I'm chewing through my email here at work, and I see a notice that our Cloud platform (built on ESX/Surgient) is going down for upgrades this weekend, a nearly 24 hour outage of the platform. It got me to thinking - when does Amazon Web Services or Google App Engine ever shut down their cloud?
People who know me well know that I really hate technology. Not that I'm a luddite, but that most technology is actually crap - poorly engineered, prone to failure, difficult to fix. I'm in the midst of building a webapp with a Lua plugin for Adobe Lightroom, and I will have to deal with the fact that a user may install my plugin, and never update it. I may have to service version 1 of my plugin forever. My web service is the type that needs to be robust - taking the whole cloud of servers down to upgrade just isn't in the cards. I have to build my data model to be resilient - I can't change it midstream, and I can't do massive database upgrades that allow me to take the system offline for a day at a time. I must plan for cases where I can only upgrade components of my infrastructure at a time.

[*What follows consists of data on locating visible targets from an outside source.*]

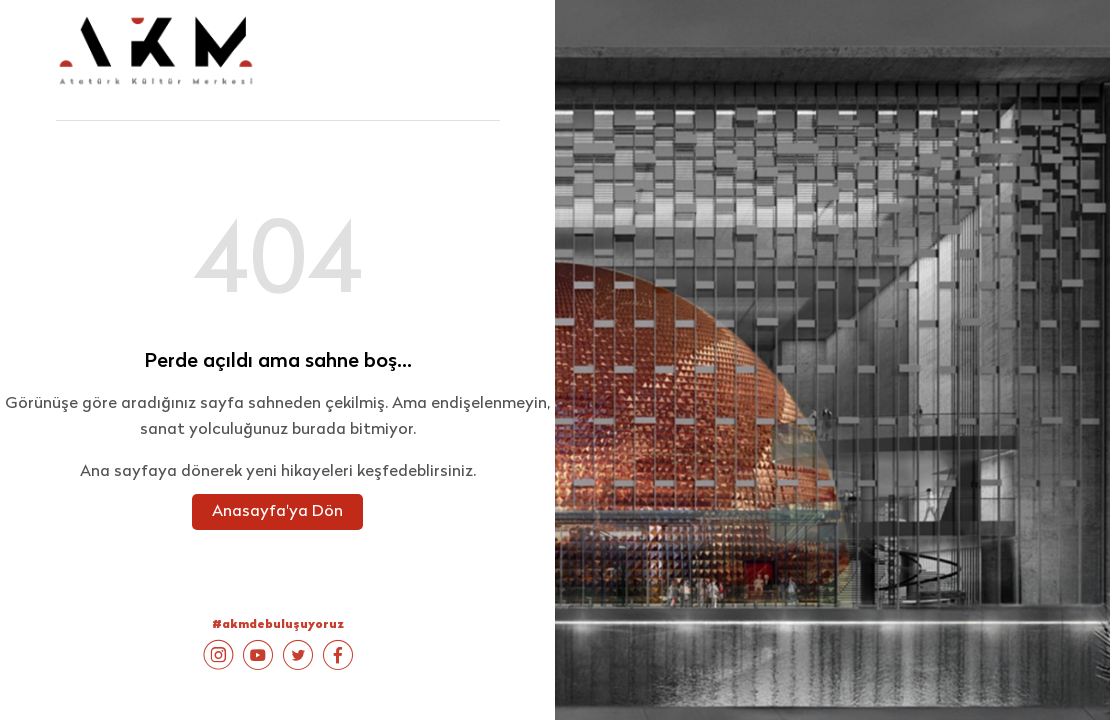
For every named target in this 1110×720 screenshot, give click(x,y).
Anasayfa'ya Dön (277, 512)
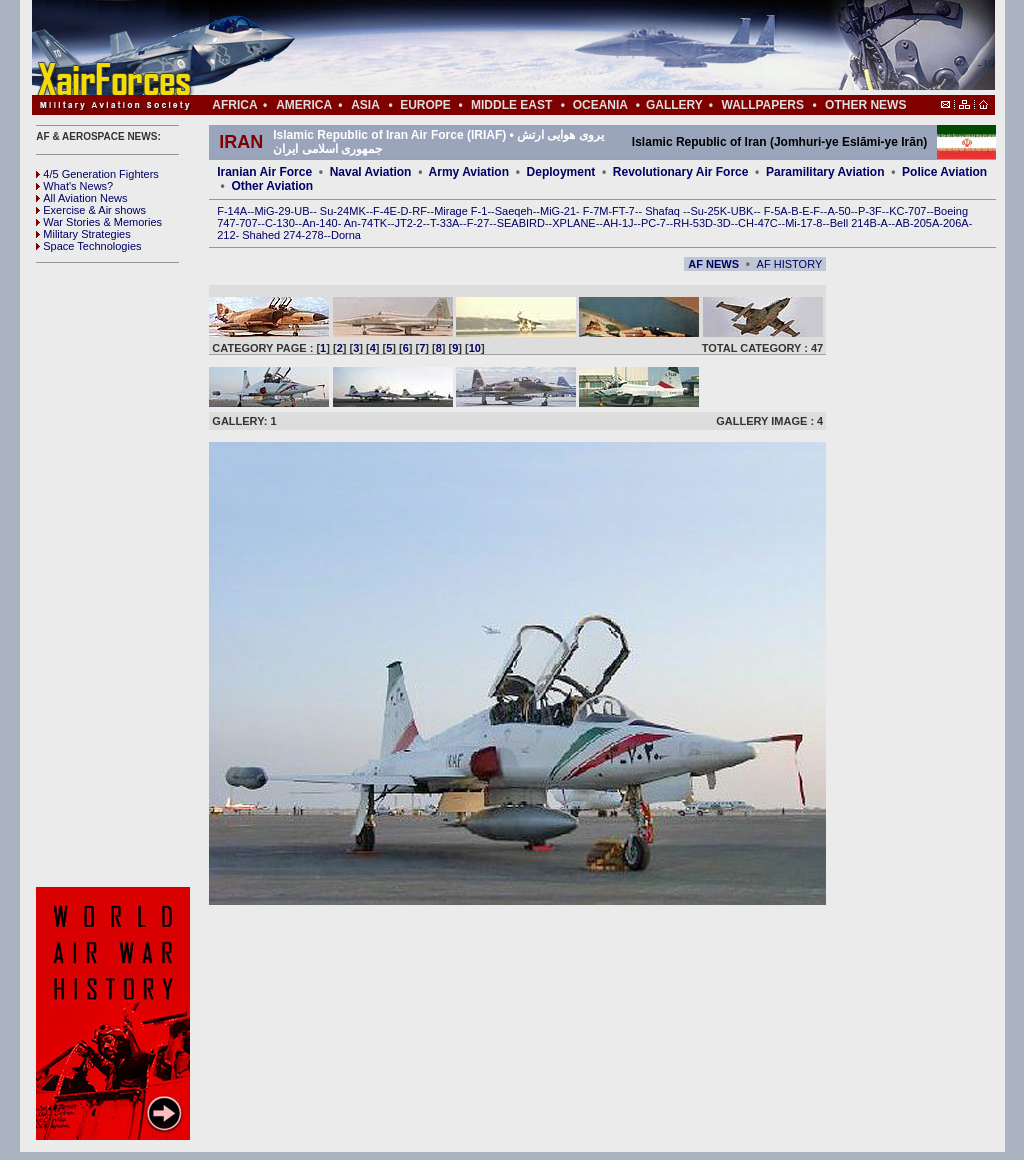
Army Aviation (469, 172)
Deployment (561, 172)
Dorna (346, 235)
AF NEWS (713, 264)
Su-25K (708, 211)
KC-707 (907, 211)
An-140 (319, 223)
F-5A (776, 211)
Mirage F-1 (460, 211)
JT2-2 (409, 223)
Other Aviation (272, 186)
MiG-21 (558, 211)
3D (724, 223)
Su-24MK (343, 211)
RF (419, 211)
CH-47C (758, 223)
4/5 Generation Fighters (99, 174)
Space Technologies (88, 246)
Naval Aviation (371, 172)
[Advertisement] (573, 48)
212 (226, 235)
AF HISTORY (790, 264)
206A (956, 223)
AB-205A (917, 223)
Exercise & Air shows (91, 210)
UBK (742, 211)
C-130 (280, 223)
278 (314, 235)
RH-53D (693, 223)
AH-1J (618, 223)
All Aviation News (81, 198)
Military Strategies (83, 234)
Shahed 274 (271, 235)
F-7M (596, 211)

Things I must be able to tell about my infrastructure:
1. what I'm running and it's versions.
2. health of what I'm running
3. status of any dependencies.
Because truth be told, I must write my software and my app as if the Cloud can't be rebooted. And the fact that my day job requires this on a constant basis is borderline criminal - we should hold our software vendors to higher standards. I shouldn't put 100% of my cloud users out of commission, when I might be able to limit it to a fraction - or none at all.